Cannot allocate sufficient memory for COPY statement (536870912 requested, 268435456 permitted)

svijay · December 2021

What I have:

Vertica Community Edition on Ubuntu (Single node, 32 GB)

Hello,

I am Community Edition user of Vertica. I am loading the JSON file like:

_CREATE EXTERNAL TABLE customers(id INT, address VARCHAR, transactions ARRAY[INT])
    AS COPY FROM 'cust.json' PARSER fjsonparser();_

The table is also being successfully copied with all the data with all of the 6 Million rows.

When I am running a simple select count(*) statement, I am getting the above error (title). This error isn't occurring on a table with 200,000 rows or 800,000 rows.

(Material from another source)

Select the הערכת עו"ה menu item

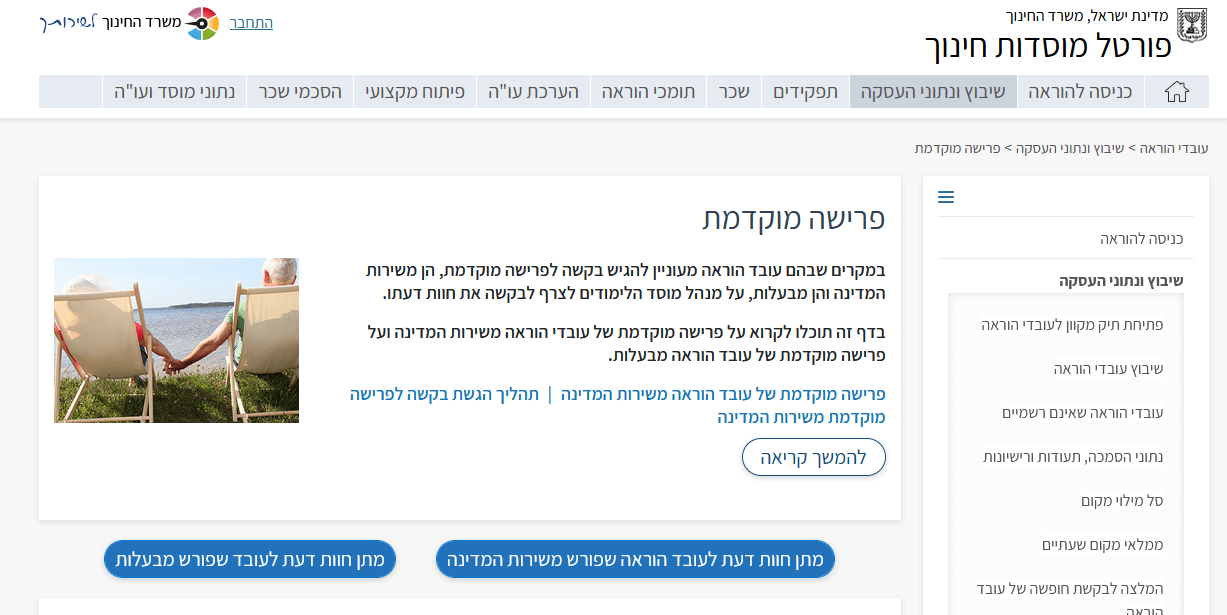(532, 91)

I have also referred to this link regarding the same error:

https://forum.vertica.com/discussion/241057/cannot-allocate-sufficient-memory-for-copy-statement-536870912-requested-268435456-permitted

Even when I increase the memory size of the unsuccessful query's resource pool, I am facing the same error.

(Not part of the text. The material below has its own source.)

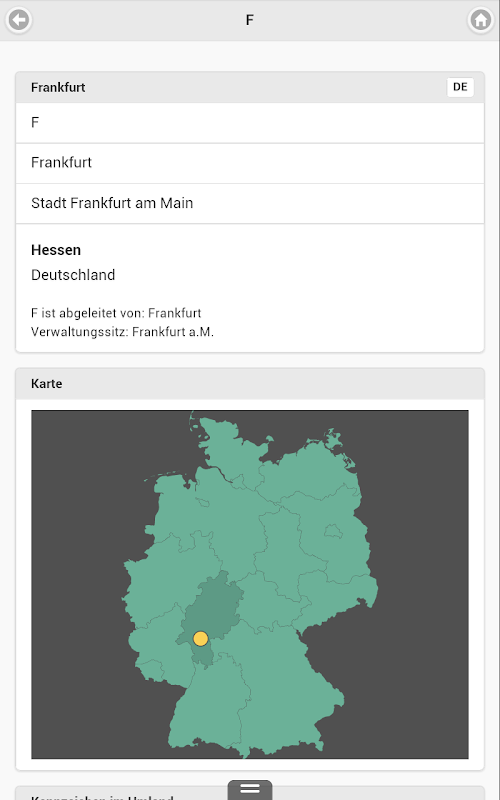This screenshot has width=500, height=800.
Task: Open the bottom menu drawer handle
Action: tap(250, 789)
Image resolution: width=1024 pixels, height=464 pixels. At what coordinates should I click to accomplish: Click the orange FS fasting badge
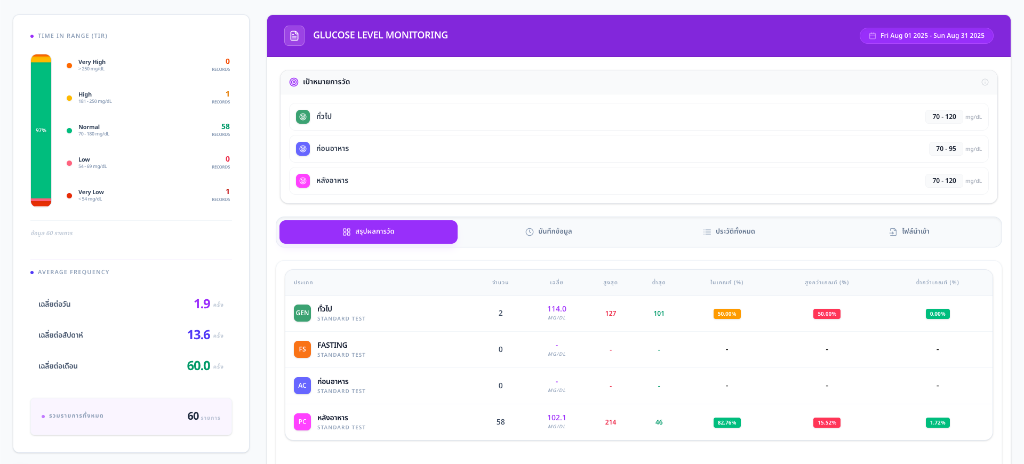pyautogui.click(x=302, y=350)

Is there anything additional that needs to be ensured in order to have a successful run?

Any help will be appreciated.

Thanks

Jim_Knicely · December 2021

@svijay - Inetresting. What version of Vertica are you running? See if you can size the array column appropriately. By default, they are pretty big.

Example:

dbadmin=> CREATE EXTERNAL TABLE customers(id INT, address VARCHAR, transactions ARRAY[INT])
dbadmin-> AS COPY FROM 'cust.json' PARSER fjsonparser()
dbadmin-> ;
CREATE TABLE

dbadmin=> \d customers
                                            List of Fields by Tables
 Schema |   Table   |    Column    |        Type        | Size  | Default | Not Null | Primary Key | Foreign Key
--------+-----------+--------------+--------------------+-------+---------+----------+-------------+-------------
 public | customers | id           | int                |     8 |         | f        | f           |
 public | customers | address      | varchar(80)        |    80 |         | f        | f           |
 public | customers | transactions | array[int8](65000) | 65000 |         | f        | f           |
(3 rows)

I can make it smaller by specifying the max number of expected elements in the array.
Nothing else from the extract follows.